Chosen partner: Cousin Kate.
Blake's poem A Poison Tree is about anger. The speaker is angry with his friend and tells him, so the anger goes away. Then he is angry with his foe and does not tell him, so the anger grows. He waters the tree with his tears and sunnes it with smiles. In the end the foe is dead under the tree. The poem is about keeping your feelings secret.
Cousin Kate is also about conflict. A woman is taken by a lord and then dropped. Her cousin Kate marries him. The woman has a baby but Kate does not. She is angry with Kate at the end.
Examiner's reading: Recall only. Retells both poems. No AO2. No comparison. No personal response. Grade band: "limited understanding; a little relevant material" — low AO1, almost no AO2.
Blake and Rossetti both present speakers whose feelings are hidden or suppressed, and both use regular rhyme to contain the voice. In A Poison Tree, Blake writes in AABB couplets with a simple nursery-rhyme feel, but the content is murderous: "I told it not, my wrath did grow." The tight form contrasts with the dangerous feeling, which shows that hidden anger can become violent. Rossetti's Cousin Kate uses a ballad stanza (ABCB) to contain the speaker's bitterness at being "an unclean thing." She addresses Kate directly — "O Lady Kate, my cousin Kate" — and the regularity of the ballad gives her voice a strong, controlled force.
Both poems show that a speaker whose feeling has been silenced or hidden can still use the poem itself as a form of confrontation.
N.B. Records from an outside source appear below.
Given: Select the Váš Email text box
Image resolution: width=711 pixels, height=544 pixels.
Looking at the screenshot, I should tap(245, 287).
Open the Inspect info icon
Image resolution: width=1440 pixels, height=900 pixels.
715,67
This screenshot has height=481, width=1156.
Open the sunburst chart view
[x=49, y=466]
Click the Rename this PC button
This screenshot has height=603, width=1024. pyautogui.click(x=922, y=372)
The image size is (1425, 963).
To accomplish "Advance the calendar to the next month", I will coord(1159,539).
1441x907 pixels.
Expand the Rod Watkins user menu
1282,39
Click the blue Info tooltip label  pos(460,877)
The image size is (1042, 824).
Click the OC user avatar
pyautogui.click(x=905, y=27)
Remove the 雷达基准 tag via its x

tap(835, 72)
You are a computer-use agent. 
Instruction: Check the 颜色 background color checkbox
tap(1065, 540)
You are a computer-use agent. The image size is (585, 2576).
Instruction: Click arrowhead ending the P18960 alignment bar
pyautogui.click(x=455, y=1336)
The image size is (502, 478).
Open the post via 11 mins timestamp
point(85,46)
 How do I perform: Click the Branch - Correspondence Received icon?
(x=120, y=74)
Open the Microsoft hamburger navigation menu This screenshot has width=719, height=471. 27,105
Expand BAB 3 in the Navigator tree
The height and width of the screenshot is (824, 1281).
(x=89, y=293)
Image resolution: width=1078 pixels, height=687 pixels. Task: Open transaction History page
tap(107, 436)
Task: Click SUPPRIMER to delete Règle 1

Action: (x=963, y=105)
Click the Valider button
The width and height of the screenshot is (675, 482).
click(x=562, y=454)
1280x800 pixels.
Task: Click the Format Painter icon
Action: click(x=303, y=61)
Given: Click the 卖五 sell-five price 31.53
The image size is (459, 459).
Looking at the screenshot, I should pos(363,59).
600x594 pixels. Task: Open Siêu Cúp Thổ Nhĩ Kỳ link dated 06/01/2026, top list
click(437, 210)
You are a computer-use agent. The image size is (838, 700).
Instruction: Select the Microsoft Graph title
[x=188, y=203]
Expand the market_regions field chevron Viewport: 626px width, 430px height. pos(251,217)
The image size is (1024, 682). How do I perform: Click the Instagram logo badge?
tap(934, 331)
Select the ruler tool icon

Blake's speaker ends with a dead foe "outstretchd beneath the tree"; Rossetti's speaker ends with the power of having "a gift [Kate] ha[s] not got." The difference is that Blake's speaker acts on his feeling violently, whereas Rossetti's speaker uses the poem as her one available action.
Examiner's reading: Clear understanding. Some AO2 (form naming, embedded quotation). Comparison is present but surface-level. Grade band: "clear understanding; some supporting details." Mid-range AO1 and AO2.